- Born: Milton Thomas William Hearn 17 February 1943 (age 83) Adelaide, South Australia
- Education: University of Adelaide
- Known for: Green chemistry
- Scientific career
- Fields: Chemistry
- Workplaces: Monash University
- Academic advisors: Csaba Horvath, Ewart Jones

= Milton Hearn =

Australian chemist

Milton Thomas William Hearn (born 17 February 1943) is a Professor of Chemistry and the Director of the Australian Research Council Special Research Centre for Green Chemistry at the Monash University. He was previously the head of the department of Biochemistry and Molecular Biology.
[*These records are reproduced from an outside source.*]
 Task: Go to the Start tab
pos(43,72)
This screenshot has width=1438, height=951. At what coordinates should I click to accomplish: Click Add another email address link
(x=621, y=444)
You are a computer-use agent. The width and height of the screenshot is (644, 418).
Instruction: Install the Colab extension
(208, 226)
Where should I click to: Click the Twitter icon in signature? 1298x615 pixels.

His work focuses on studying biomolecular structure, the study of separation science, and using that knowledge to develop green processes. He earned his B.S, Ph.D, and D.Sc in Organic Chemistry at University of Adelaide. He then did his postdoctoral work in Canada before working in New Zealand. From 1981 to 1985, he was a Research Fellow at the St. Vincent's Institute of Medical Research before joining Monash in 1986. Since 2002, he has been the Director of the Green Chemistry Center.
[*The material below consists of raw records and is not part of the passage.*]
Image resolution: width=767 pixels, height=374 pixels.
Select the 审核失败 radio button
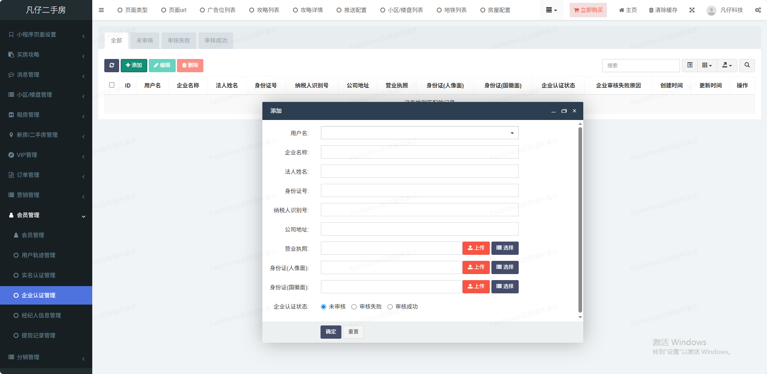[x=354, y=307]
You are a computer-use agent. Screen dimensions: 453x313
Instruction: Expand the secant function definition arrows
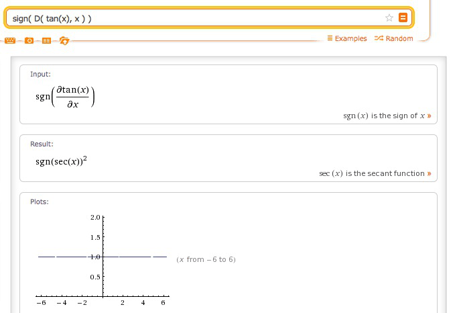pyautogui.click(x=429, y=173)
Hearn has received the Leighton Memorial Award from the Royal Australian Chemical Society, the Centennial Medal of the Commonwealth of Australia and the American Chemical Society Award in Chromatography. He is a Fellow of the Royal Society of Victoria, the Australian Academy of Technological Sciences and Engineering, the Australian Institute of Company Directors, the Royal Chemical Institute, and IUPAC. He was appointed a Member of the Order of Australia in the 2015 Australia Day Honours for service to science.